Он говорил отрывисто и с какой-то непонятной страстностью в голосе, словно сам не мог остановиться, и его будоражили собственные слова.
– Мы не видим таких женщин в повседневной жизни. Только в кино. По телевизору. По-старому, совдеповскому телевизору в однушке с обшарпанными стенами.
Сделал шаг ко мне, а я попятилась назад.
– Вы живете в другом измерении. Едите, пьете, болтаете с подружками. Трахаетесь с богатыми мужиками, а мы можем только облизываться на таких и мастурбировать по ночам. Вы провоцируете голодных своим видом, маячите, как красная тряпка перед носом у быка, понимаете? Вот мы и не сдержались… поначалу. Вас никто не тронул. У вас ничего не украли. А вы до сих пор истерите, но продолжаете носить все эти вещи…
Обвел меня каким-то совершенно диким взглядом с ног до головы. И меня в дрожь бросило, словно, и правда, голодный шакал. Сукин сын, меня просто трясло от его слов и беспредельной наглости, меня подбрасывало от нее с такой силой, что, кажется, я могу его убить.
– Просто убирайся. Я не знаю, что ты делаешь возле моей дочери, но, скорее всего, такое ничтожество, как ты, нашло еще один способ заработать. Так вот, я тебя разочарую – у нас денег нет. Можешь здесь не ошиваться, тебе не выгорит. Тася не будет с тобой встречаться, поверь мне на слово. Тебе не светит такая девочка из телевизора, ясно?
Усмехнулся, как оскалился. Тряхнул челкой, и в ухе звякнуло пару серег.
– А вы стерва, Ольга Михайловна, манипулируете дочерью? Давите на нее? Вы никогда не думали, что манипулировать в этой жизни получается далеко не всеми?
Если бы я могла его ударить, я бы ударила, мне даже хотелось его расцарапать в кровь. Это было нечто животное и неконтролируемое. Никогда в жизни я не испытывала такого жгучего чувства бессильной ненависти.
– Я, может, и стерва, и манипулирую СВОЕЙ дочерью, а ты подонок и мразь, который насилует женщин по подъездам только потому, что они для него недоступны. Просто потому что ты ничтожество.
Дернулся чуть назад, как от пощечины. Улыбка не просто пропала, а и челюсти сжались до скрежета.

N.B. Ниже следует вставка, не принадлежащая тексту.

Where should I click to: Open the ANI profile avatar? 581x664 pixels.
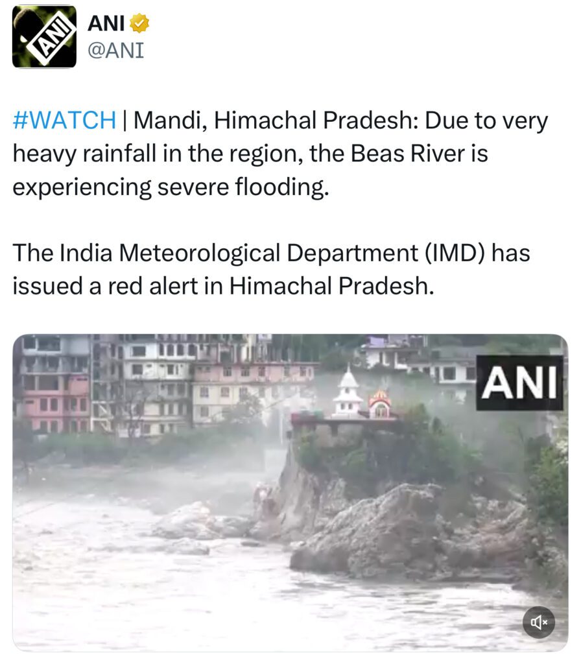coord(45,36)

– Вас никто не насиловал. Я не позволил.
– Конечно, ведь ты узнал номер моей дочери на дисплее моего сотового.
– Вам становится легче? Когда вы так думаете?

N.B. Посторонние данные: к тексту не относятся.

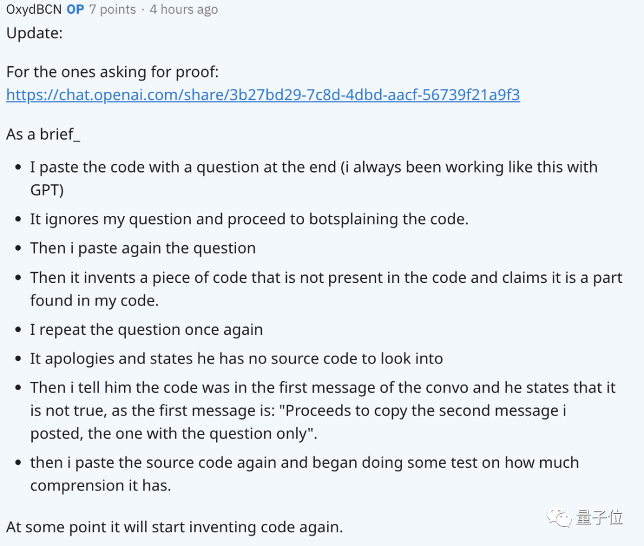Click the 'Then i paste again the question' bullet

143,248
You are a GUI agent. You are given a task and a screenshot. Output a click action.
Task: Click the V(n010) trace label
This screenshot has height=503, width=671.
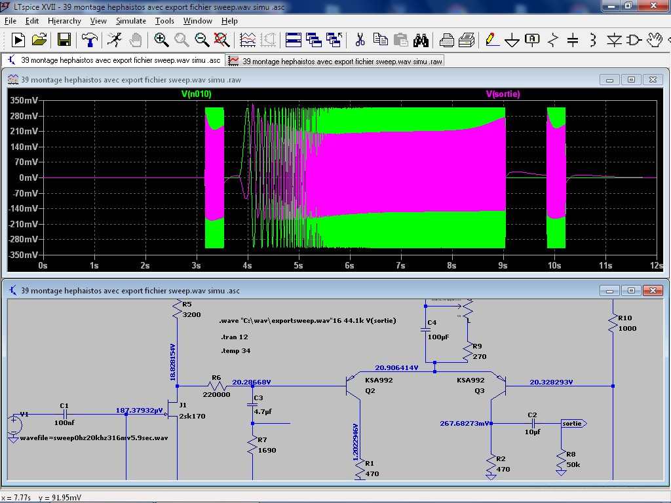[x=196, y=94]
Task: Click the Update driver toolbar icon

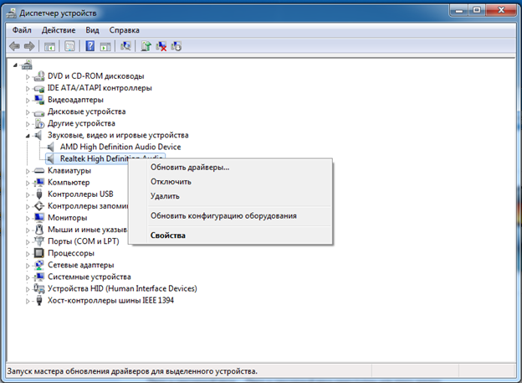Action: click(146, 46)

– Нет, мне так становится страшнее. Каждый день идти и бояться, что такая мразь, как ты, может запросто искалечить или убить.

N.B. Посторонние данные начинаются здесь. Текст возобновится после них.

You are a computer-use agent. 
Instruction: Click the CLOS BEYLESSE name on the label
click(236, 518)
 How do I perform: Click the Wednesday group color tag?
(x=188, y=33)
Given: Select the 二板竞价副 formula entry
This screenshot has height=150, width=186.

– Раз вам так страшно – водите с собой своего любовника. Пусть не только трахает, а еще и охраняет вас от насильников.
Это был контрольный в голову. Спусковой механизм, после которого у меня сорвало все планки. Я замахнулась, и этот момент дверь на балкон приоткрылась, и Тася замерла на пороге.
– Вы что – поссорились? – как-то разочарованно и грустно спросила она.
– Нет, конечно, – ответила я, и сукин сын снова злорадно оскалился. И я знала почему – я солгала. Нет, он не обезьяна – он все же шакал. Молодой, борзый и жестокий зверь. Он не пощадит никого, кто встал у него на пути.
– Мы говорили с твоей мамой об образовании и его ценности в наше время.